> YOUR TASKS:
[a] Summarize the news report on COVID-19 and service workers in Hamilton County in two sentences.
[b] Write the next part of the news report on COVID-19 and service workers in Hamilton County, starting after its final sentence.

HAMILTON COUNTY, Ohio — County residents who work in service industries could be more at risk for contracting the new coronavirus.
WCPO cross-referenced Hamilton County health statistics with U.S. Census data and found more cases of COVID-19 in zip codes with higher concentrations of people working in service industries like hauling goods, selling groceries or driving buses. The data showed zip codes where more than 17% of its workers are in a service job had virus case rates nearly double that of others.
That's the case for nearly half the county's zip codes.
"It's nerve-wracking, but I can't pay my bills if I don't work," said 25-year-old Woodlawn resident Devin Hicks, who still relies on Cincinnati Metro to get to work through the pandemic. These days, he's taking extra precautions.
"I make sure I bag up all my clothes. I wash them every day. I wash my hands every time I step outside," he said.
Some businesses have already installed protective measures for workers, and more businesses likely will have to do so as Ohio Gov. Mike DeWine rolls out his plan to reopen the state's economy. The United Food and Commercial Workers Local 75 -- which represents area Kroger, Meijer, drug store and processing plant employees -- ordered 25,000 bottles of hand sanitizer for store employees.

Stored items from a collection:

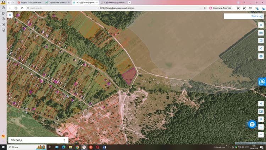Click the round blue chat menu button
Image resolution: width=266 pixels, height=150 pixels.
pos(252,124)
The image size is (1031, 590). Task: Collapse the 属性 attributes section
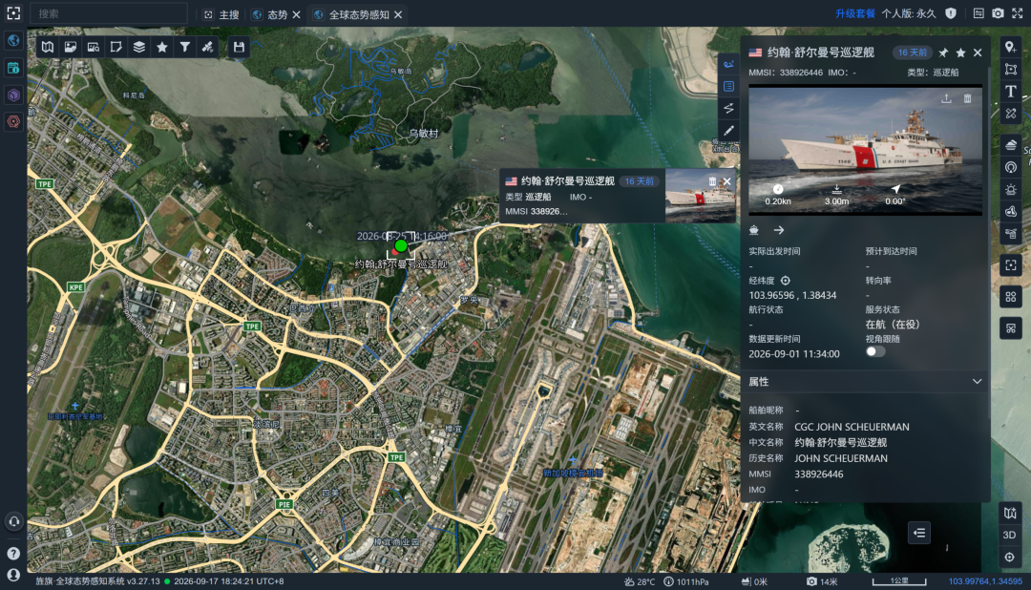tap(978, 382)
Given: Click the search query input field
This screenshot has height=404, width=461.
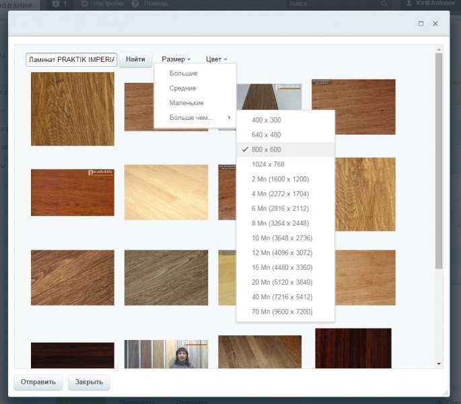Looking at the screenshot, I should pos(71,60).
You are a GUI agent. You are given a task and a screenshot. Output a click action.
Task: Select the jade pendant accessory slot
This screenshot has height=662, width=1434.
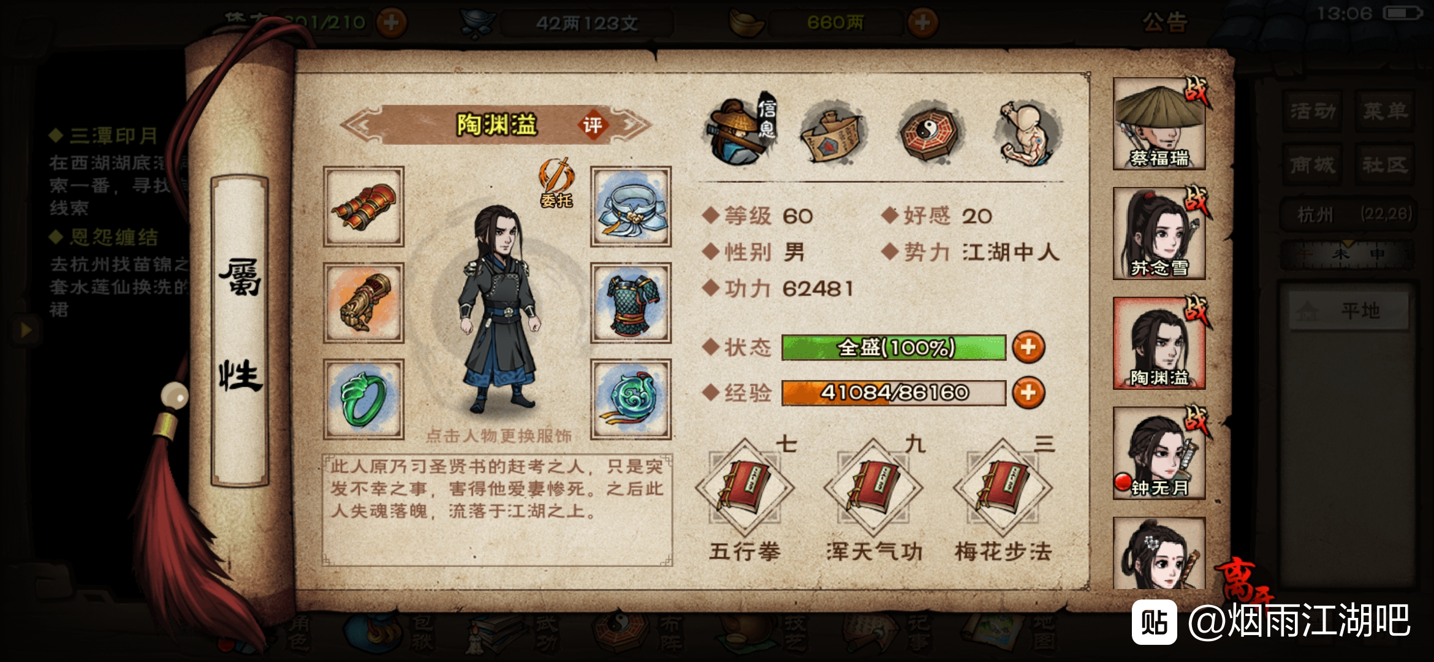click(x=631, y=399)
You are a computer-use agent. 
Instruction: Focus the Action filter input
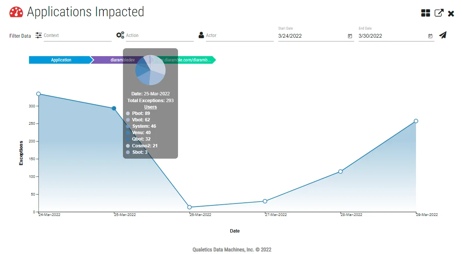click(159, 35)
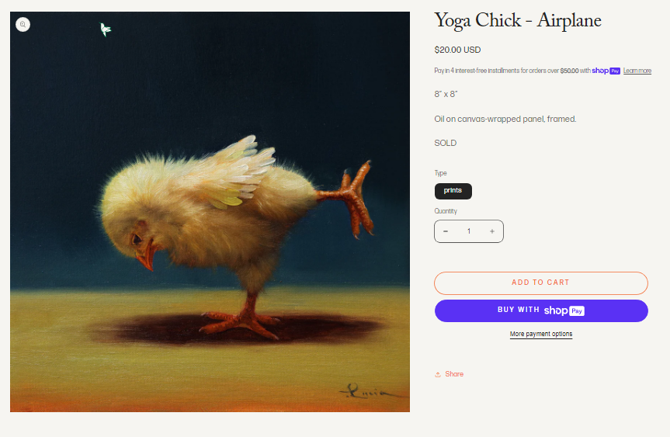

> ANSWERS GIVEN:
[a] A WCPO comparison of Hamilton County health statistics with U.S. Census data found that zip codes where more than 17% of workers hold service jobs had COVID-19 case rates nearly double those of other zip codes, a pattern covering nearly half the county's zip codes. Workers such as Woodlawn resident Devin Hicks keep working and take extra precautions, while businesses add protections like the 25,000 bottles of hand sanitizer ordered by United Food and Commercial Workers Local 75 as Gov. Mike DeWine moves to reopen Ohio's economy.

[b]
The union is also pushing DeWine to recognize all service workers as first responders, in light of the pandemic.
Meanwhile, other trends have emerged from mapping census data over the county's emerging COVID-19 statistics. Neighborhoods with a high concentration of multi-unit residential developments or facilities saw higher rates of the disease, and data across the county has demonstrated coronavirus is hitting minority communities disproportionately hard.
Because the data is still emerging, though, conclusions should be drawn cautiously, according to Interact for Health founder Dr. O'Dell Owens.
"You can't manage what you don't have data on," he said. "If you're going to manage something, you have to have the data."